## TASK PROMPT
Your task is to return exactly the lines that run from the one containing "Where should I" through the end of the listing below, without any pictures.

## RECORDS
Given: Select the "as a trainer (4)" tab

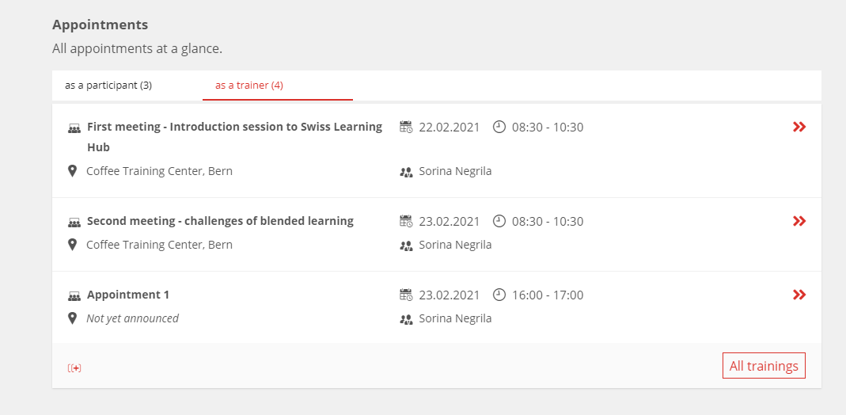Looking at the screenshot, I should (249, 86).
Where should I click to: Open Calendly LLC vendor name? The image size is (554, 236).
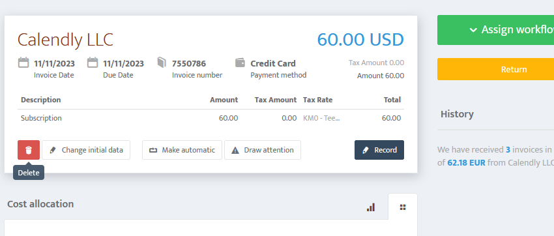[x=65, y=40]
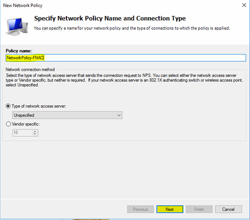This screenshot has width=250, height=220.
Task: Increase vendor specific value with up arrow
Action: pos(35,131)

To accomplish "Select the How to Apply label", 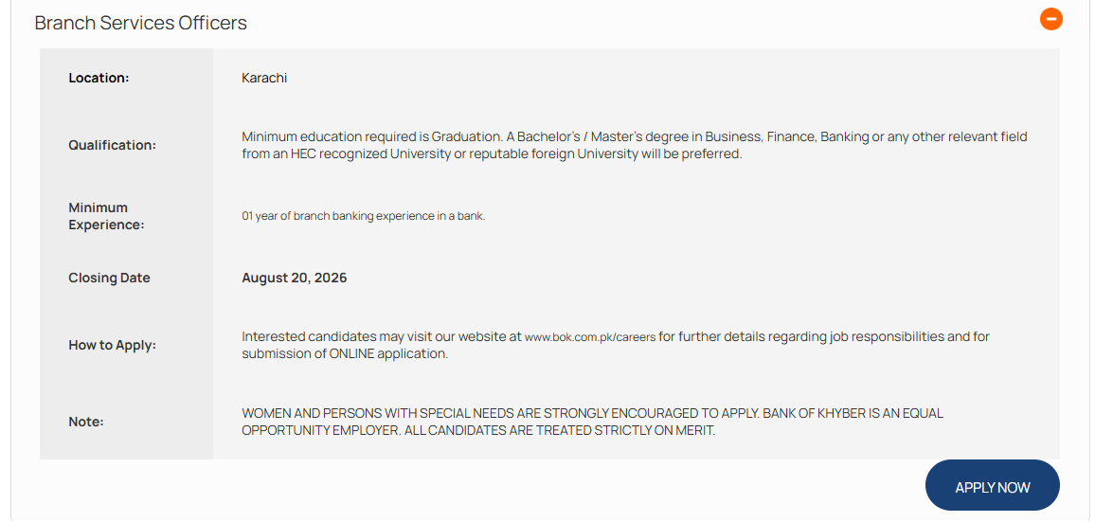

## RESPONSE AREA
Where should I click to: Open Calendly LLC vendor name? The image size is (554, 236).
[x=65, y=40]
This screenshot has width=250, height=220.
Task: Increase vendor specific value with up arrow
Action: pos(35,131)

To accomplish "Select the How to Apply label", 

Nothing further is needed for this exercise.